Michaela Leonard
- Born: 6 March 1995 (age 31) Canberra
- Height: 1.78 m (5 ft 10 in)
- Weight: 85 kg (187 lb)
- School: St Mary MacKillop College, Canberra

Rugby union career
- Position: Lock

Senior career
- Years: Team / Apps / (Points)
- 2022–23: Exeter Chiefs / 4 / (0)

Super Rugby
- Years: Team / Apps / (Points)
- 2018–21: Brumbies /  / (0)
- 2022: Matatū / 3 / (0)
- 2023–: Western Force /  / (0)

International career
- Years: Team / Apps / (Points)
- 2019–Present: Australia / 42 / (0)

= Michaela Leonard =

Australia international rugby union player

Michaela Lea Leonard (born 6 March 1995) is an Australian rugby union player. She plays at Lock for the Wallaroos and competed at the recent Rugby World Cup in New Zealand. She previously played for the Brumbies before joining the Western Force in the Super W competition. She has also played for Exeter Chiefs and Matatū.

== Personal life ==
Leonard graduated from the University of Canberra with a Bachelor of Physiotherapy.

== Rugby career ==
Leonard played club rugby for Tuggeranong Vikings and played for the Brumbies from 2018 to 2021 in the Super W competition. She only started playing rugby union ahead of the Brumbies tryouts before the inaugural season of Super W in 2018, she was later named Brumbies rookie of the year.
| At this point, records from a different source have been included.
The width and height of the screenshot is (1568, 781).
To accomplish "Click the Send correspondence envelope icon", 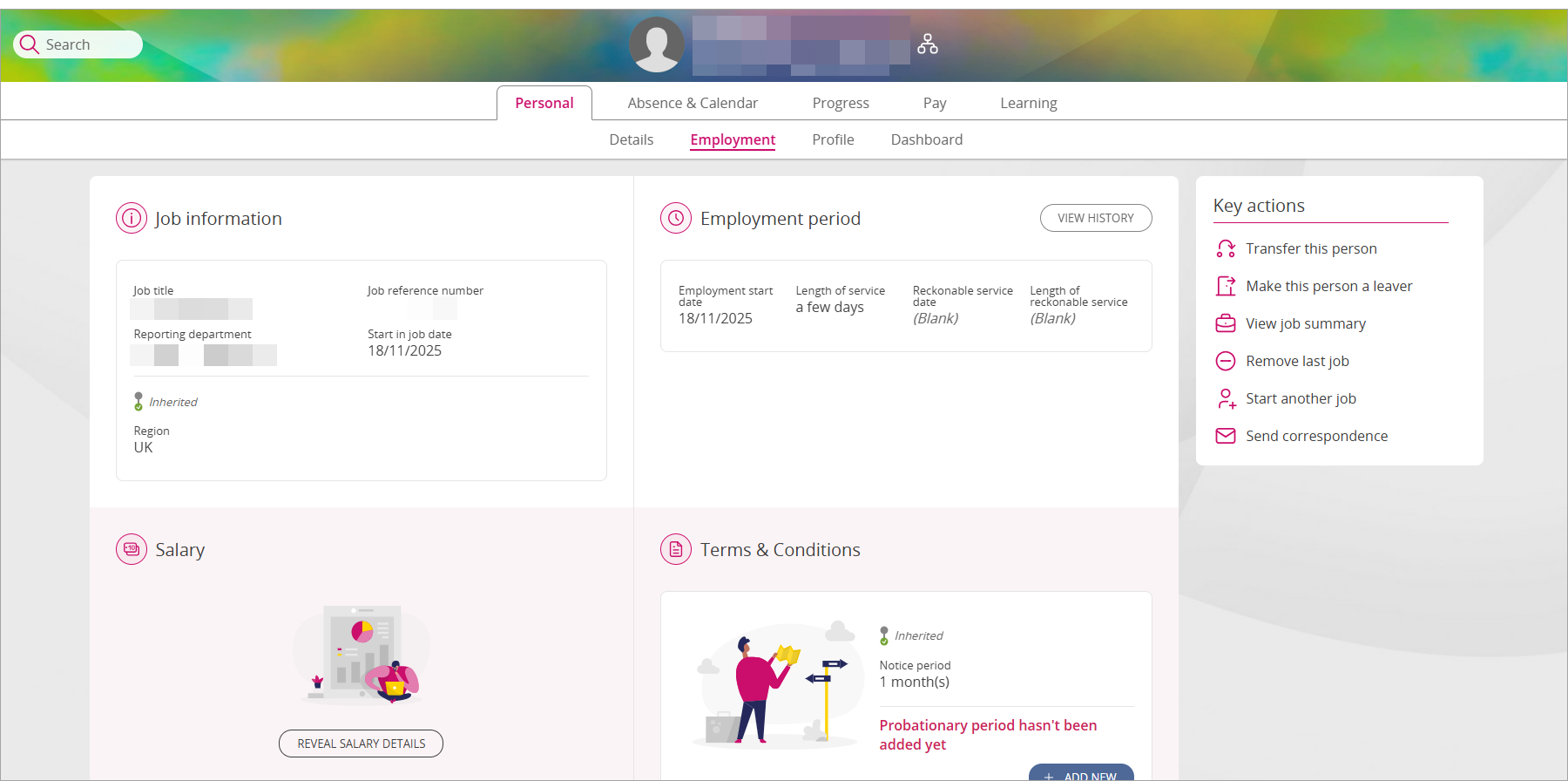I will 1226,436.
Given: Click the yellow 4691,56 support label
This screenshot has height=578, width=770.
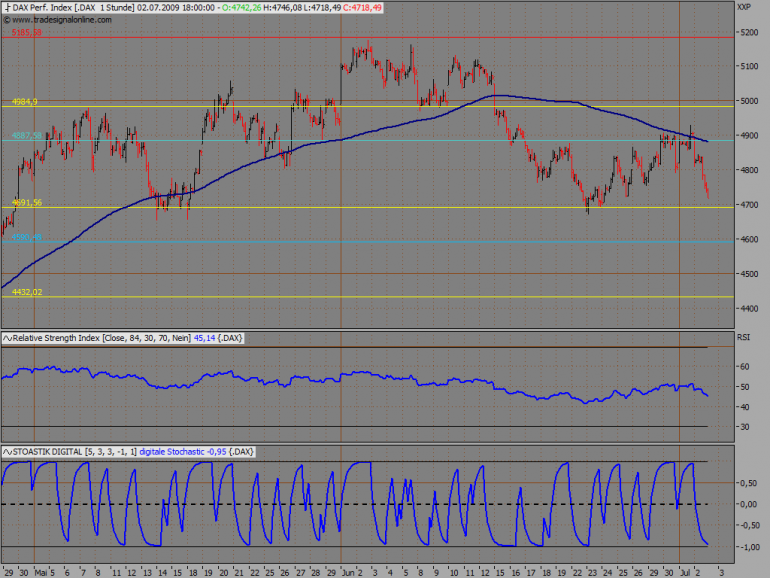Looking at the screenshot, I should click(27, 202).
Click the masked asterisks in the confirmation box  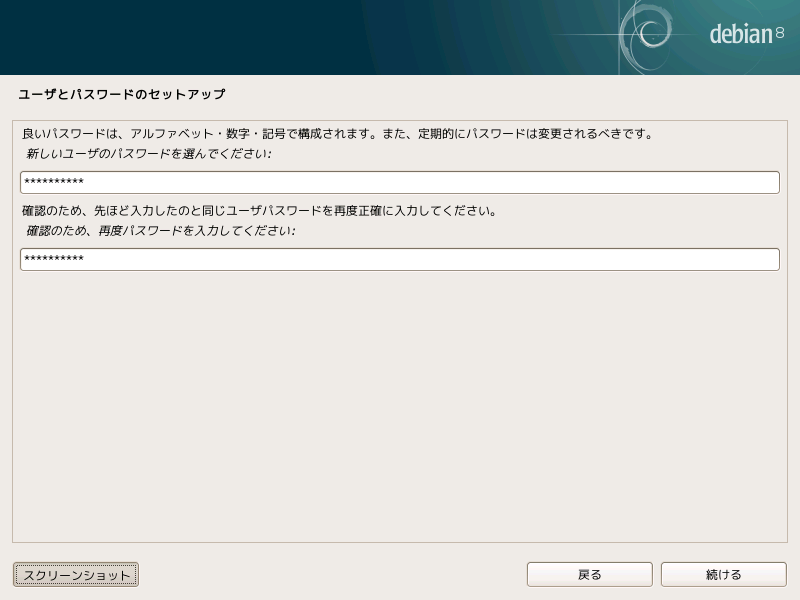point(55,259)
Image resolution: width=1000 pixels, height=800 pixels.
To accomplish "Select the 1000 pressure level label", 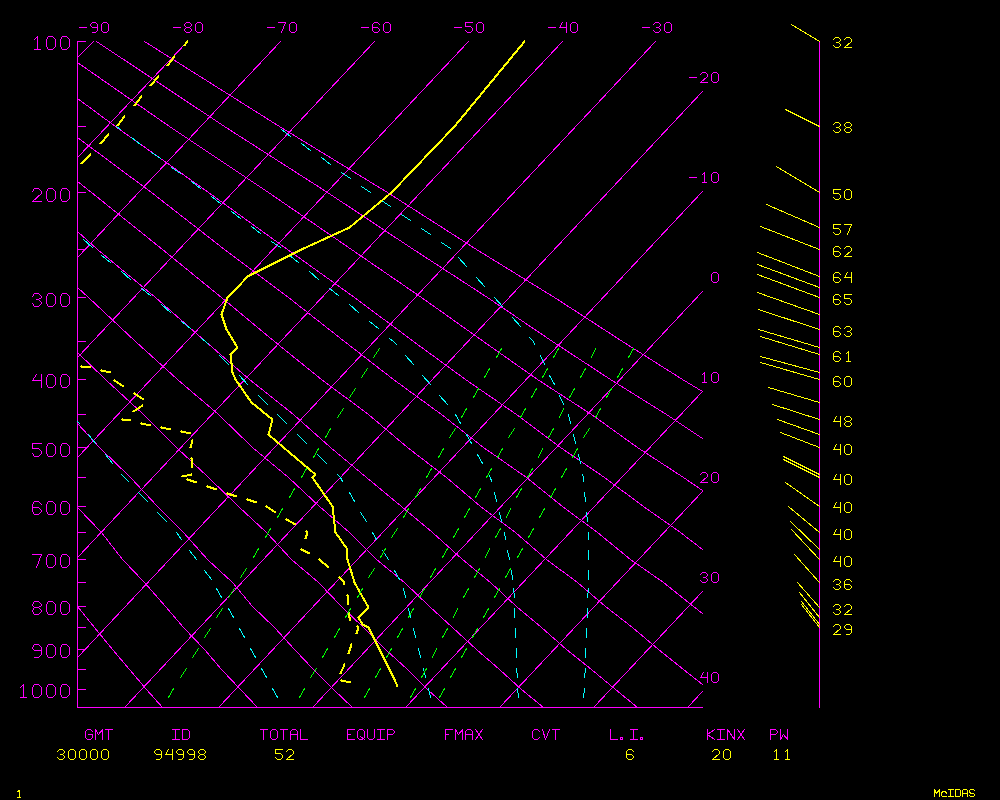I will point(46,691).
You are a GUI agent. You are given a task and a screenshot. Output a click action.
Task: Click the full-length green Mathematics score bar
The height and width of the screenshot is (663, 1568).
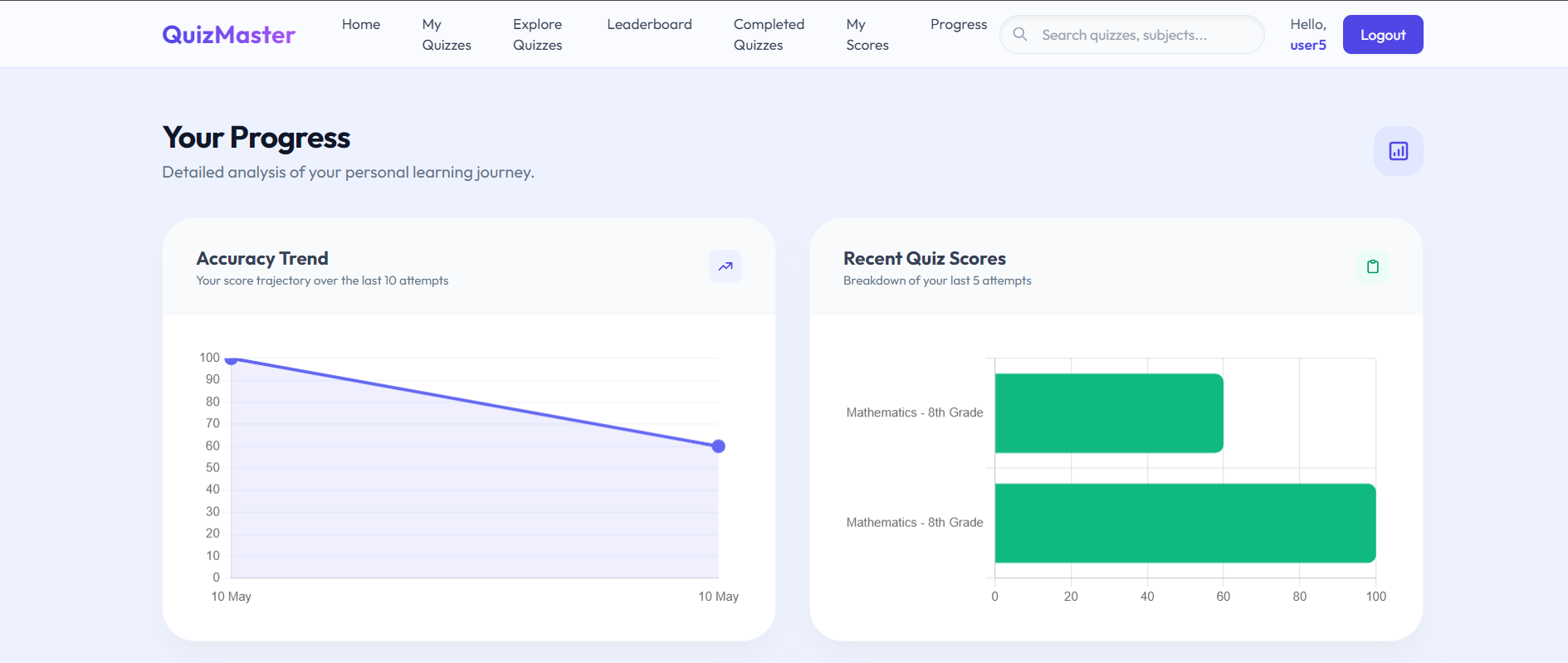(1185, 523)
She was named as co-captain of the Brumbies ahead of the 2020 Super W season, but the season was cut short due to the COVID-19 outbreak and the NSW Waratahs were crowned champions.

Leonard made her debut for Australia against Japan in 2019. In 2021, she was named as captain of the Brumbies for the 2021 Super W season.

Leonard and fellow Wallaroo, Arabella McKenzie, both signed with New Zealand club Matatū for the inaugural season of Super Rugby Aupiki in 2022. She was named in Australia's squad for the 2022 Pacific Four Series in New Zealand. She was selected in the Wallaroos squad for a two-test series against the Black Ferns at the Laurie O'Reilly Cup.

Leonard was selected in the team again for the delayed 2022 Rugby World Cup in New Zealand. After the World Cup, she joined Exeter Chiefs for the 2022–23 Premier 15s season.

Leonard signed with the Western Force for the 2023 Super W season.

She was named in the Wallaroos squad for the 2025 Women's Rugby World Cup in England. In December 2025, she re-signed with the Force for the 2026 Super Rugby Women's season.